---------- PASSAGE GIVEN ----------
Non-cereal crops also show largest yield and production losses in the Cfb and Dfb climate zones, namely staple crops such as vegetables, sugar, soft fruits, roots and tubers (table 1). Olives, a relevant cash crop in the EU, also show production losses in the Cfb region (−13.2%), driven by declines in yield (−11.3%) and harvested area (−2.8%). We did not find significant signals among countries in the subarctic climate zone (Dfc).
While floods do not show a significant effect on cereal yield at overall European level (figure 1), in Cfb countries, barley (largely grown in central and northern EU countries) exhibit significant yield declines by 3.4% which is offset by a positive response in maize (largely grown in Mediterranean countries) by 5.3% (table S4). Years with flood events are likely to have a generally wetter growing season, which might benefit overall maize growth especially in more semi-arid climates. Cold waves have a negative effect on crop production, especially across continental Dfb climates: wheat −11.1%; barley −15.4%; maize −7.8%; oil crops −15.9%; vegetables −4.6%; grapes −9%; treenuts −26.6%, largely associated with yield declines (table S5). But the response in Cfb countries is largely positive for cereals, which could be explained by faster achievement of vernalization requirements of winter crops in colder years (Jägermeyr et al 2020).
4. Discussion
Here we use observational data to systematically evaluate European crop responses to historical EWDs. While the frequency of reported droughts, heatwaves, floods, and cold waves substantially increased over the last five decades, supporting findings of a recent UNDRR report (UNDRR/CRED 2020), our results suggest that impacts associated with droughts and heatwaves on European crop production roughly tripled. Even though there are limitations linked to the use of disaster events as a metric for analysing extreme weather responses, it provides an alternative, impact-based approach that helps reveal important new information regarding the trend of EWD impacts in the agriculture sector. European crop yields increased by 146% over the past 50 years (107% in cereal yields) (FAO 2019a), which does not affect the calculation of EWD impacts as the SEA approach removed such management trends. However, higher-yielding systems are often associated with larger yield variability (e.g. Müller et al (2018)), which can be a contributing factor to increased EWD impacts in recent decades. While the number of drought-related disasters is lower than other EWD types resulting in lower statistical significance levels for drought impacts, consistent pattern in the observational data suggest that drought-related cereal production losses have seen sharp increases, with additional 3% losses per year. While this finding will benefit from additional data points and refined follow-up studies, it already provides important evidence for adaptation planning and disaster risk reduction. Higher future climate-related yield variability and global market volatility is often a larger concern than potential long-term gradual impacts (e.g. Tigchelaar et al (2018)).
---------- DATA PROVIDED ----------
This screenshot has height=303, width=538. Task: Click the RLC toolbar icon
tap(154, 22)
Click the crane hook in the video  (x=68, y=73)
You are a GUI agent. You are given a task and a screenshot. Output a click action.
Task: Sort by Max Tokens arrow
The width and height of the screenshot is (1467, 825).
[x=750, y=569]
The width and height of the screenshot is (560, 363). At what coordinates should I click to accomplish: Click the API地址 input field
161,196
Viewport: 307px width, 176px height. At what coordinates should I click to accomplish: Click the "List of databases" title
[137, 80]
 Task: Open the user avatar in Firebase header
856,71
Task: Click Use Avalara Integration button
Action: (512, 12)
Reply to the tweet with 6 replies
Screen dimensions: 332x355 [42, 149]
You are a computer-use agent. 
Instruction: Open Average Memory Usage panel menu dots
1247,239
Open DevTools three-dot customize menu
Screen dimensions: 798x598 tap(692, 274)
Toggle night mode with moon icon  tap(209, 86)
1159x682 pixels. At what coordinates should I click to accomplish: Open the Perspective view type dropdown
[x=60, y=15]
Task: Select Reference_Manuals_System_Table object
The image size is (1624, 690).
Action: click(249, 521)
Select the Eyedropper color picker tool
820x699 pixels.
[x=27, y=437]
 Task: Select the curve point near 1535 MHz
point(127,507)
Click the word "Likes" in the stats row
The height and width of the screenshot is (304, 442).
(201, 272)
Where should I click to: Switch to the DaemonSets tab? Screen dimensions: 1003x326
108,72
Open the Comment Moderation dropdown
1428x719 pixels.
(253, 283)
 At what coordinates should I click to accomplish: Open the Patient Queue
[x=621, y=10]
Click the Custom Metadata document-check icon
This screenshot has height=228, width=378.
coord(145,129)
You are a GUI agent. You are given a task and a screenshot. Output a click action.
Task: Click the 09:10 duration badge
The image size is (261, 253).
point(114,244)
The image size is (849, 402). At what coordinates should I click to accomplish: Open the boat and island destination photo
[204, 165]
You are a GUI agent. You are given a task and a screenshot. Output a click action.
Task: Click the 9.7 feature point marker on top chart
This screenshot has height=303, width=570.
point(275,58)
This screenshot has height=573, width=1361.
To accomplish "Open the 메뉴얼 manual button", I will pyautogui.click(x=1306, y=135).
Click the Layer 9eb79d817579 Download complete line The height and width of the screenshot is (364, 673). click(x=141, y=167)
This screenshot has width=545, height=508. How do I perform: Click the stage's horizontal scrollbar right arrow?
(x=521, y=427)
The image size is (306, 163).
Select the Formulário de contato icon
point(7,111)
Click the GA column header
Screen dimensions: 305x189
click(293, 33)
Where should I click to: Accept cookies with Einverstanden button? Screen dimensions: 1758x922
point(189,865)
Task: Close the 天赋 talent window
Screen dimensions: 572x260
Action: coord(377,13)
----------
**PARTS OF THE EXERCISE**
a: From the passage on European crop losses from extreme weather, reproduce word for word the part starting at "Non-cereal crops also" and ending at "climate zone (Dfc).".
b: Answer these from the passage on European crop losses from extreme weather:
(i) What production loss do olives show in the Cfb region?
(ii) By how much do cold waves reduce barley production in continental Dfb climates?
(iii) By what percentage did European crop yields increase over the past 50 years?
c: Write the next part of the passage on European crop losses from extreme weather, picking up right after its last sentence.

**EXPECTED OUTPUTS**
a:
Non-cereal crops also show largest yield and production losses in the Cfb and Dfb climate zones, namely staple crops such as vegetables, sugar, soft fruits, roots and tubers (table 1). Olives, a relevant cash crop in the EU, also show production losses in the Cfb region (−13.2%), driven by declines in yield (−11.3%) and harvested area (−2.8%). We did not find significant signals among countries in the subarctic climate zone (Dfc).

b:
(i) −13.2%
(ii) −15.4%
(iii) 146%

c:
The results suggest that climate change is among the factors driving increased crop losses associated with extreme weather events, even though our approach does not allow for robust climate change attribution without modelling counterfactual scenarios. The findings are in line with evidence reported by the Intergovernmental Panel on Climate Change (IPCC), showing that Southern Europe is experiencing more intense and longer droughts (Bocchiola et al 2013). Lesk et al (2016) also found increasing EWD-related crop losses for cereals between 1964 and 2007 at the global level. IPCC (2012) and others (e.g. Coumou and Rahmstorf (2012), Christidis et al (2015), Stott (2016), Pfleiderer et al (2019)) found that heatwaves are becoming more severe in most parts of Europe. Our results indicate only a marginal negative and not significant trend in the crop response to heatwaves, which might be explained by the expansion of irrigation, especially among central and Mediterranean countries. Irrigation can largely mitigate adverse heatwave impacts by cooling surface temperatures and thus reducing direct heat damage, but also resulting water stress impacts through maintaining increased soil moisture requirements (Troy et al 2015, Leng 2017, Jägermeyr and Frieler 2018, Leng and Hall 2019, Vogel et al 2019). According to AQUASTAT (FAO 2016), nearly 28% of European cereal area is under irrigation, predominantly in Cfb and Csa regions. Moreover, EM-DAT time series is substantially shorter for heatwaves (starting in 1985) than for the other events (droughts start in 1976, floods in 1965, cold waves in 1971), which may explain the non-significant heatwave trend line.
We evaluate the impact of each event individually, meaning an increase in event frequency does not affect the composite severity signal in this analysis (multi-year events are averaged into one event signal). Observational evidence shows an increase in the frequency of extreme weather events in Europe, especially heatwaves, and most strongly in Mediterranean regions (IPCC 2012). The UNDRR/CRED (2020) supports our findings showing a sharp increase in worldwide heatwaves (+232%), droughts (+29%), and floods (+134%) over the last 20 years. While the mortality rate of these events decreased, they are associated with a significant increase in economic damage and number of people affected. The increase in event frequency may partially be explained by the increased exposure and vulnerability of the affected systems, and by better recording and reporting, yet much of the increase has been attributed to a significant rise in the number of climate change-related extreme weather events (UNDRR/CRED 2020). The severity of individual events, however, is expected to be largely independent from reporting biases (yet a more frequent reporting bias can result in reporting less severe climatological events, which is not in line with our findings showing consistently more severe impacts in recent decades).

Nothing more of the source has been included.